There exist methods to decrease the quantization noise explained in the book "Discrete Time Signal Processing" (Alan V. Oppenheim, Ronald W. Schafer):
--oversampling, filtering, and downsampling,
--oversampled A/D conversion with noise shaping (sampled-data Data-Sigma modulator), which includes filtering also
The first method decreases the noise variance by the upsampling factor (for example with sampling frequency of 88,200 Hz - upsampling factor of 2 - the "Noise floor" would be -104.1 dB), while the second additionally to decreasing the noise variance shapes the spectral density so as its maximums are at the ends of the frequency range.
There is something I do not understand and unless I have understood it I would doubt the methods work for the purpose of CD recordings. What I do not understand is how the filters work and more specifically: to me, a filter cannot be implemented as integer number coefficient filter. Then, after everything has been done, there should be a quantization (converting the new calculated samples into an integer form) again and a new quantization noise added again. Actually, there is an analysis of the filter's coefficient quantization in the book, which can be applied to study this but it seems to me this is the same quantization noise.
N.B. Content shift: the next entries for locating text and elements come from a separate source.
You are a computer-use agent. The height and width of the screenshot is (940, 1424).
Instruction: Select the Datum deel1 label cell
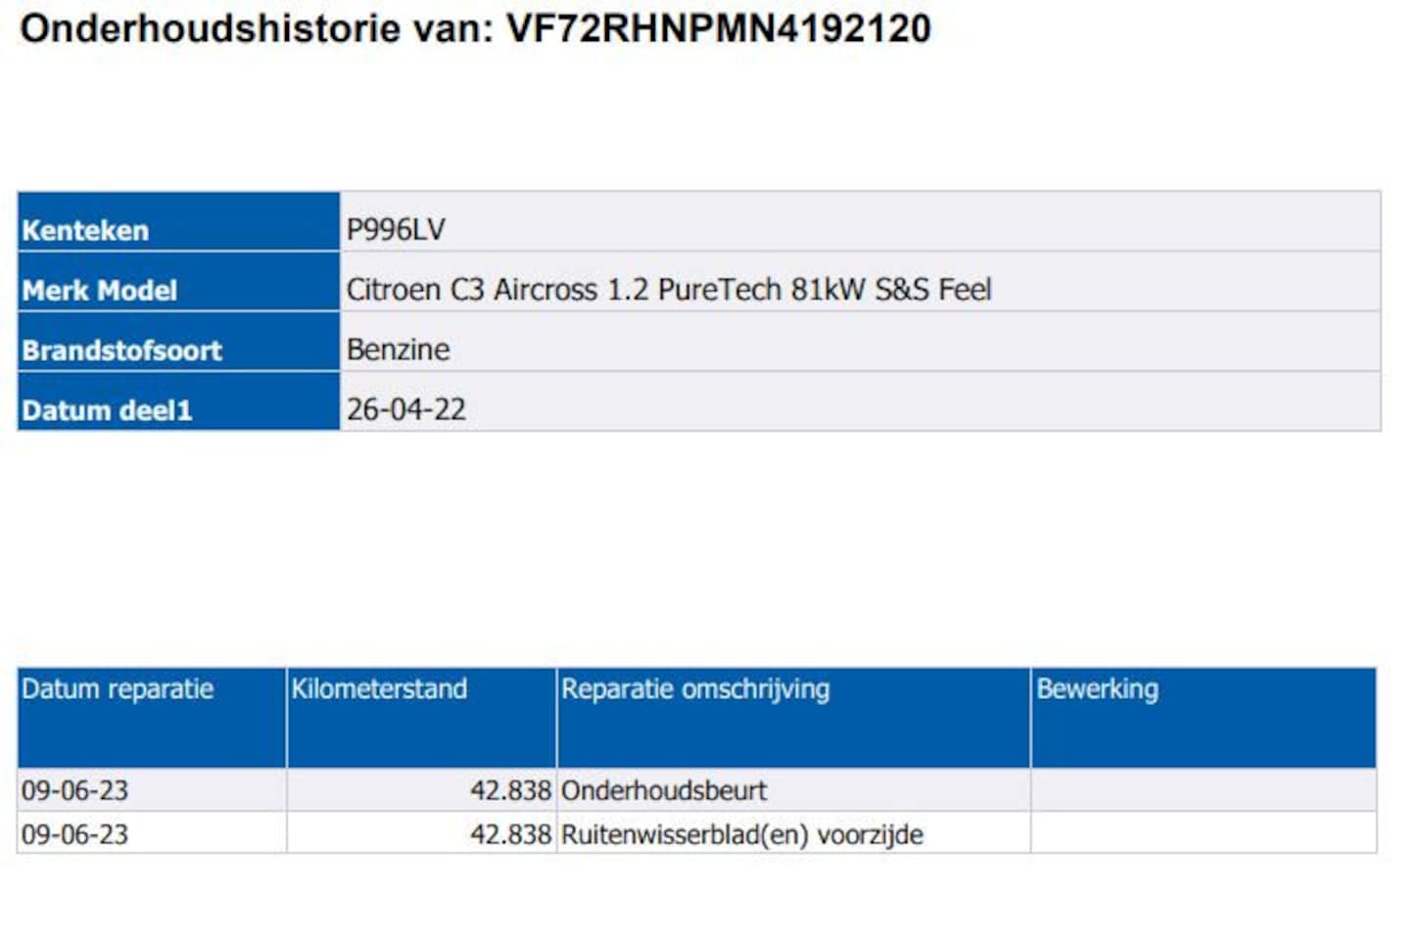[178, 401]
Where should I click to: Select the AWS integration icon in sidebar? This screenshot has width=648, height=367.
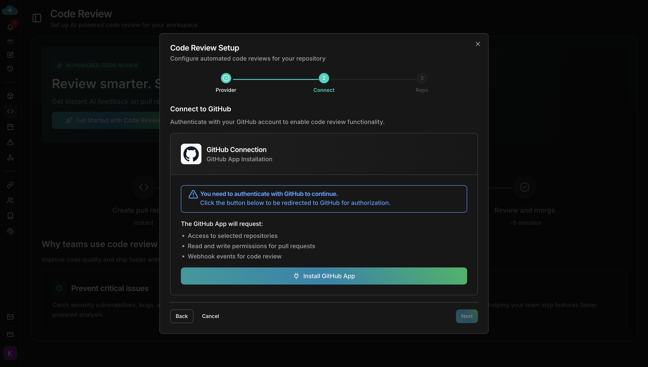(10, 41)

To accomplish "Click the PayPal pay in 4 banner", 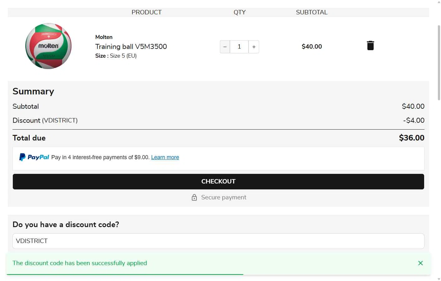I will (x=218, y=159).
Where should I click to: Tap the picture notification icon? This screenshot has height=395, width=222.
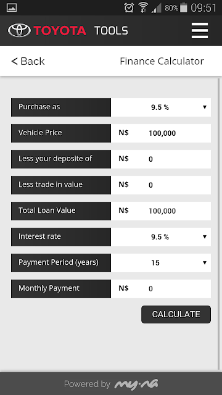[12, 7]
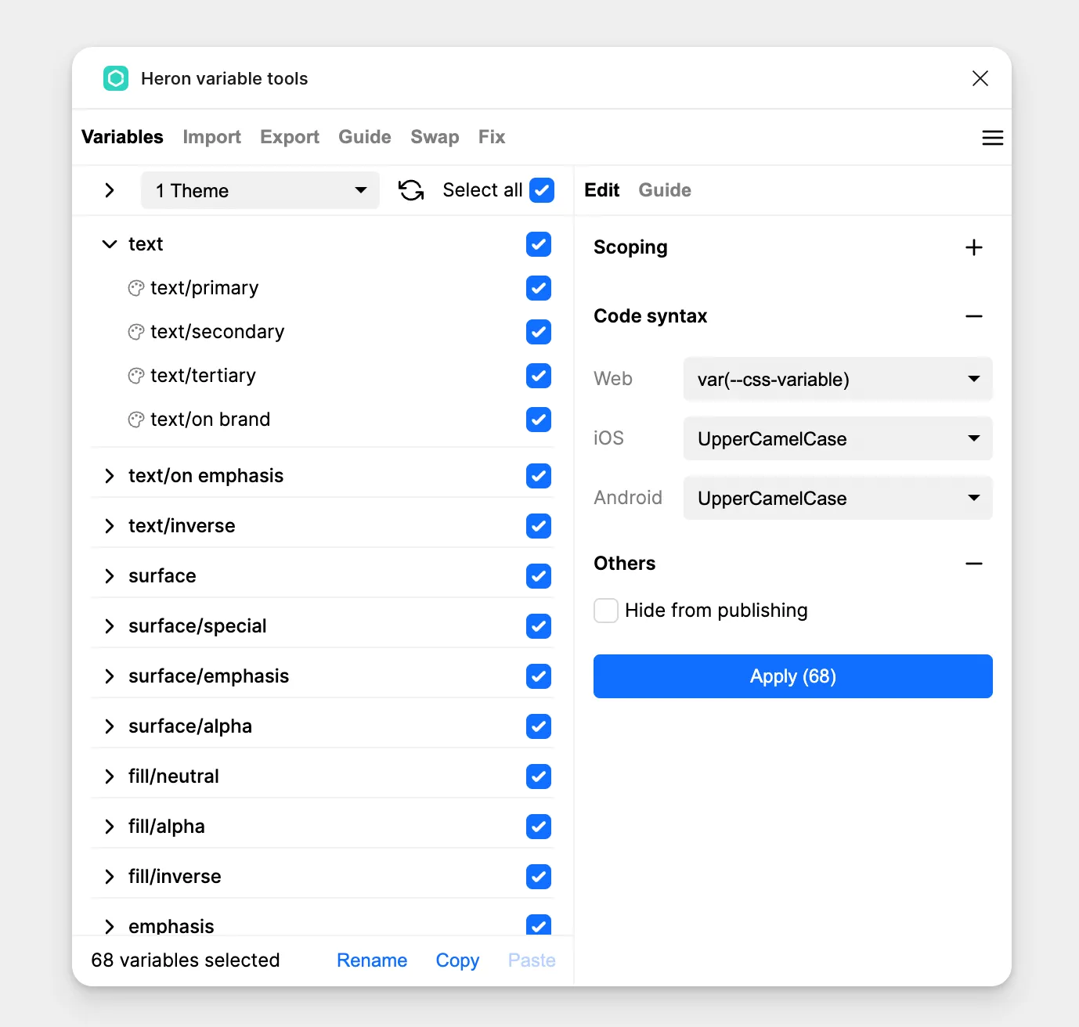Click the palette icon beside text/on brand
The height and width of the screenshot is (1027, 1079).
click(x=136, y=420)
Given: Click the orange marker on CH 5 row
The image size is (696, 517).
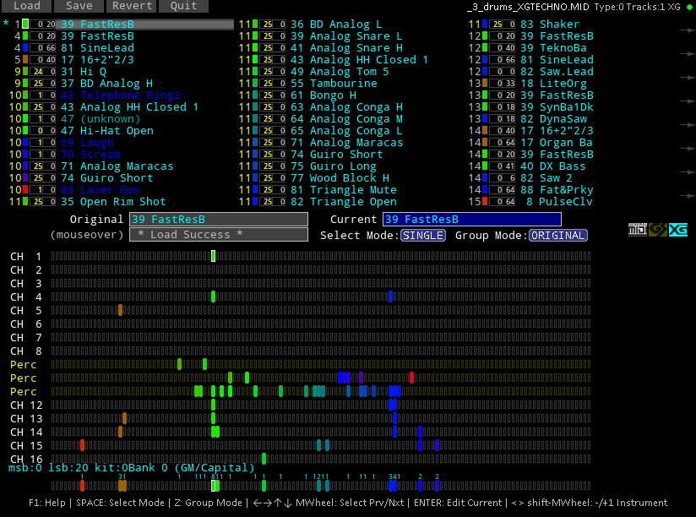Looking at the screenshot, I should click(121, 310).
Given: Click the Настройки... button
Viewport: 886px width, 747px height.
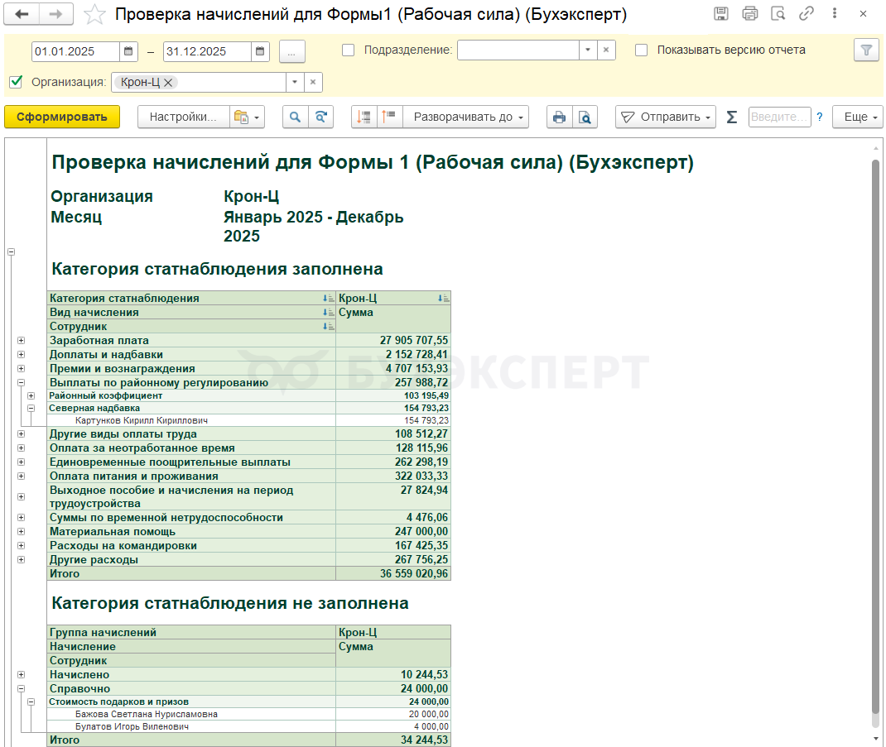Looking at the screenshot, I should pos(182,117).
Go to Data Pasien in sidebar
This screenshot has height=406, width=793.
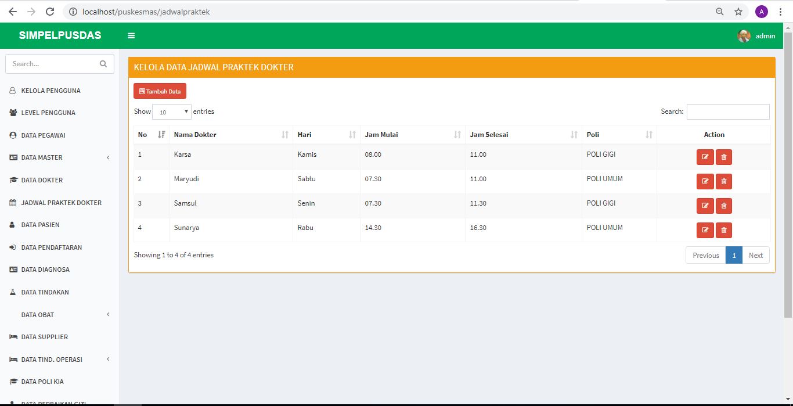40,225
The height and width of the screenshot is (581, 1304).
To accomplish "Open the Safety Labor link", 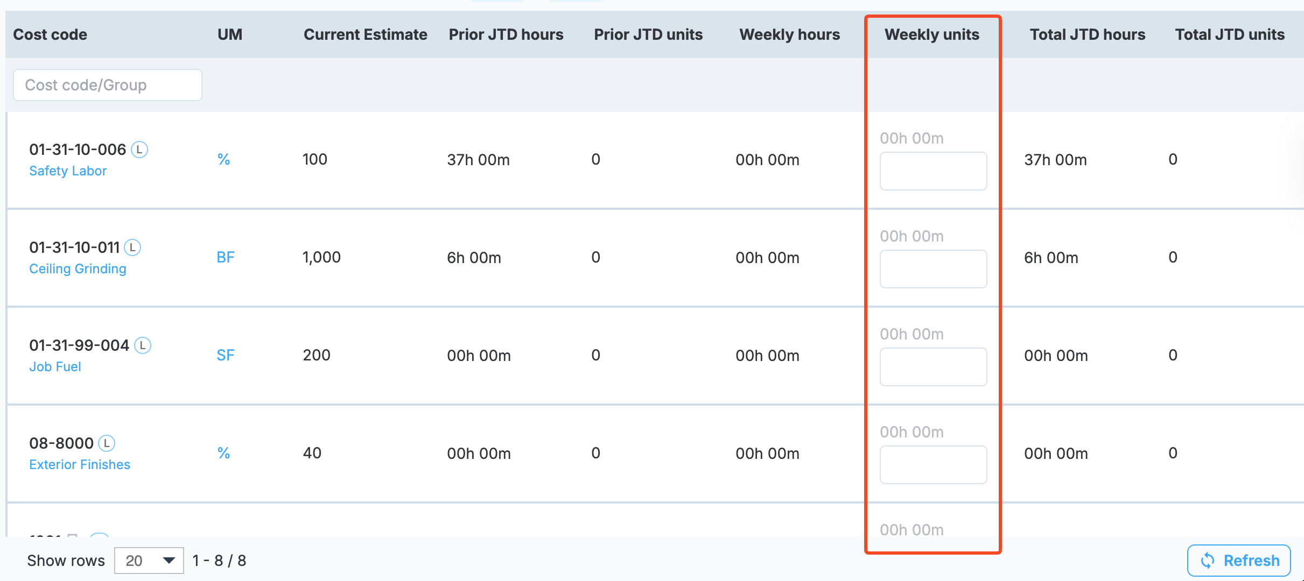I will click(68, 171).
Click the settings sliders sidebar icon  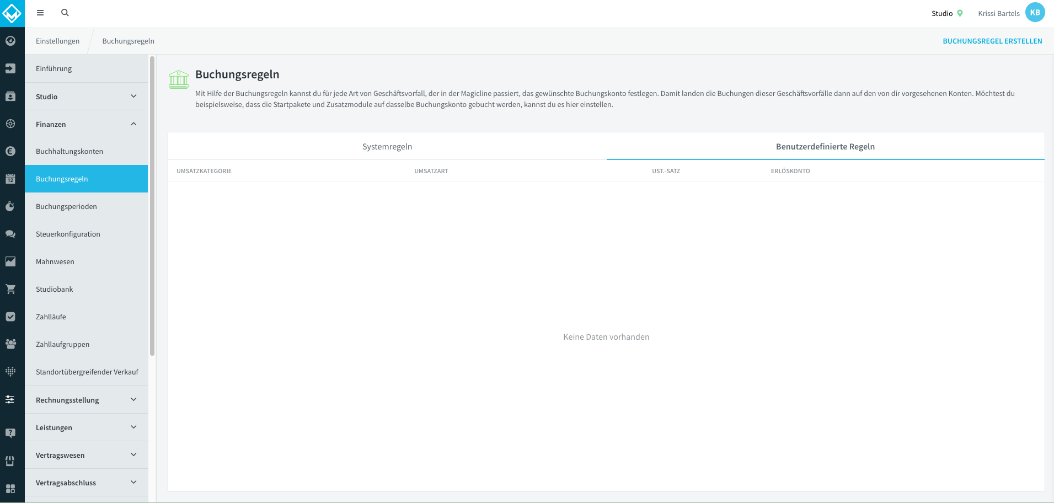click(x=10, y=399)
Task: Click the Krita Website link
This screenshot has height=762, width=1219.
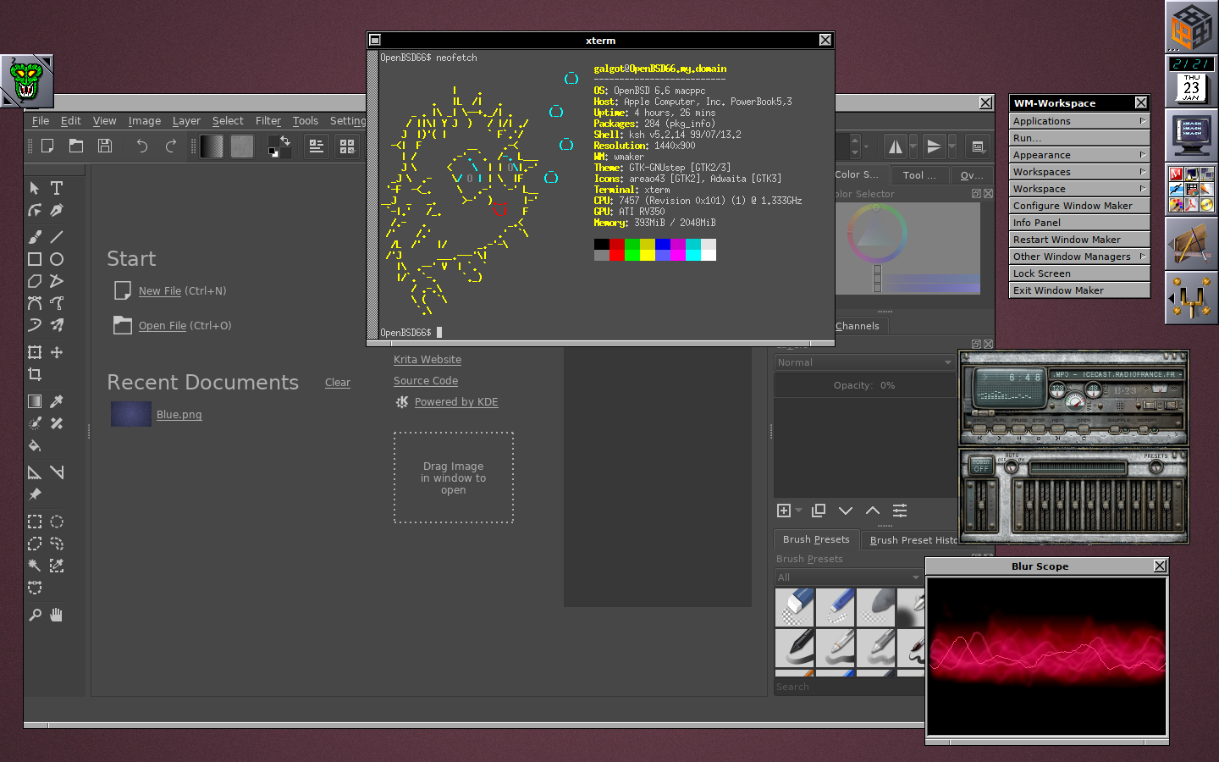Action: [427, 360]
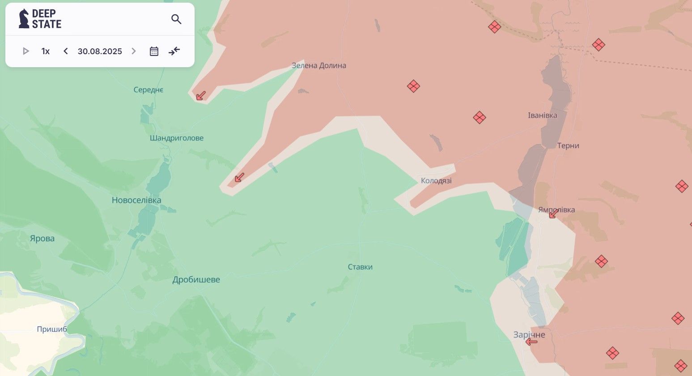This screenshot has height=376, width=692.
Task: Click attack arrow at Зарічне
Action: click(531, 342)
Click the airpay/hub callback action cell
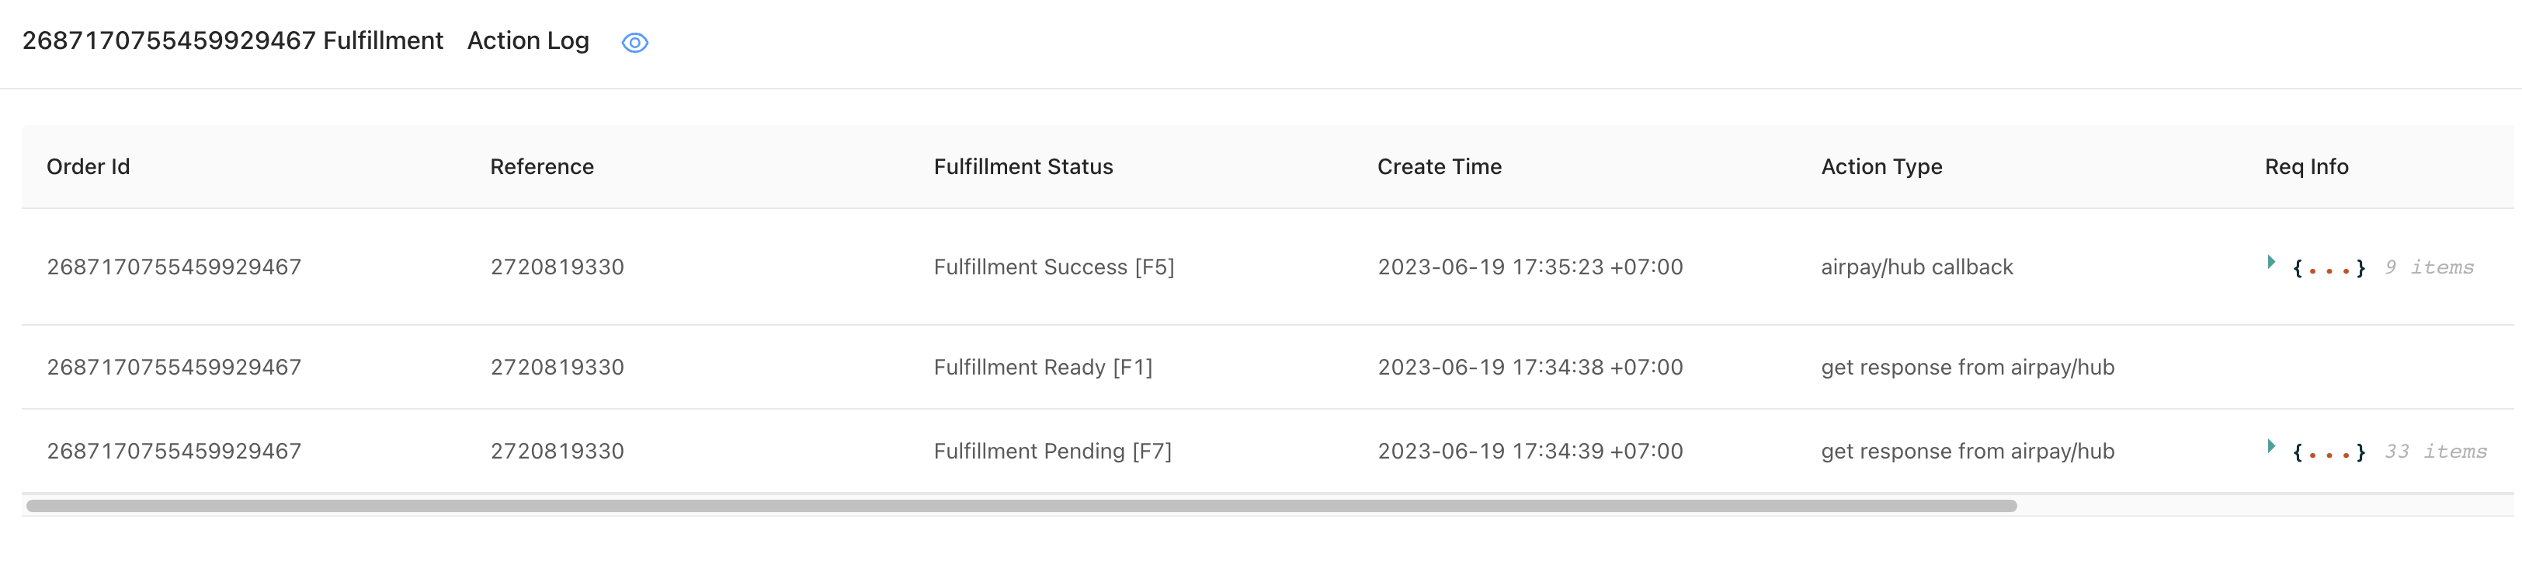The image size is (2522, 572). 1916,266
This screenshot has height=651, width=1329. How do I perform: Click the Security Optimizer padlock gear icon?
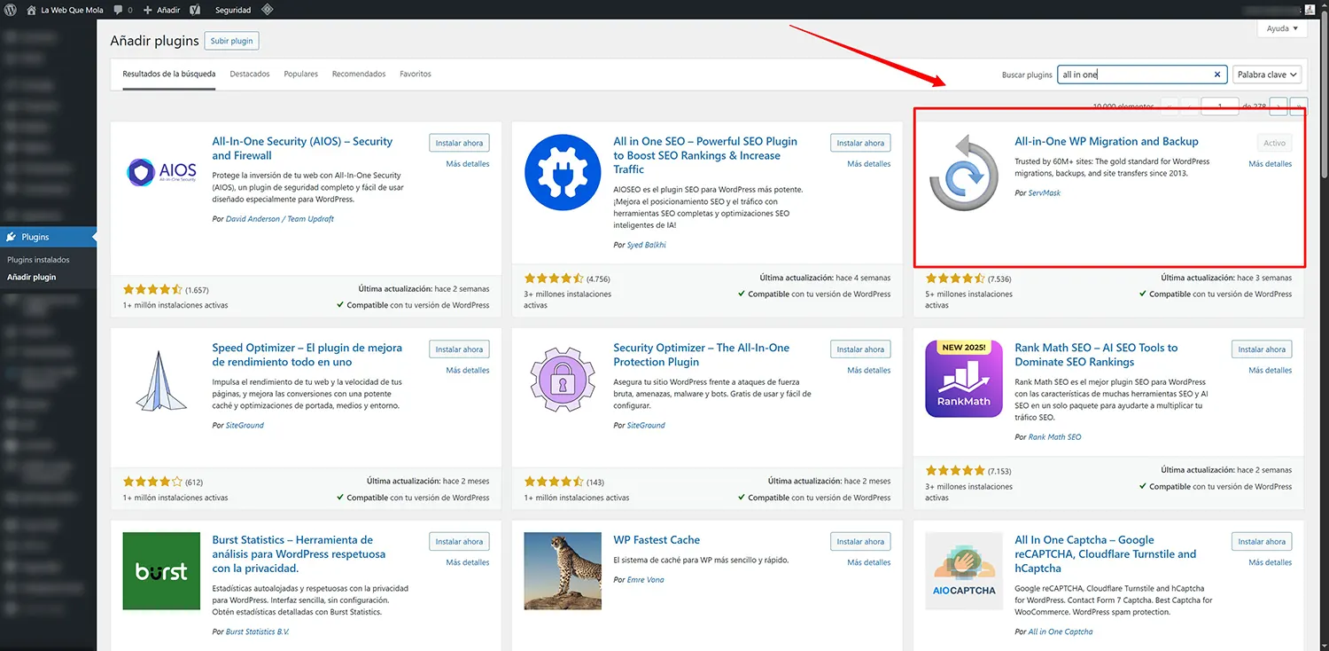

It all depends on if you want to be able to measure energy in the same units or not. Personally, I prefer to be able to do that. It makes validating some kinds of filters a whole lot easier.



Actually, my example is exactly what real quantization noise is like.

If I thought it was worth it, I'd point your "analysis" at Ron in a bar next month at ICASSP and then buy him a beer.

Have a nice day.

N.B. I'm still waiting here for you to compare apples to apples, and to compare your calculated values for something other than a full-amplitude square wave, which is actually not a possible signal in the real world. Try it vs. a sine wave that reaches +- full scale, why don't you, and see what happens to your number. Then add the obligatory dithering, and find out what happens to that number. You've simply ignored how to measure the overload point now a couple of times, now, and you seem to be determined to insist that dither is not necessary, when, of course, dither is necessary because low-level reberberation or instrument decay in music is exactly the kind of low-level signal that your harvested quotes do not describe.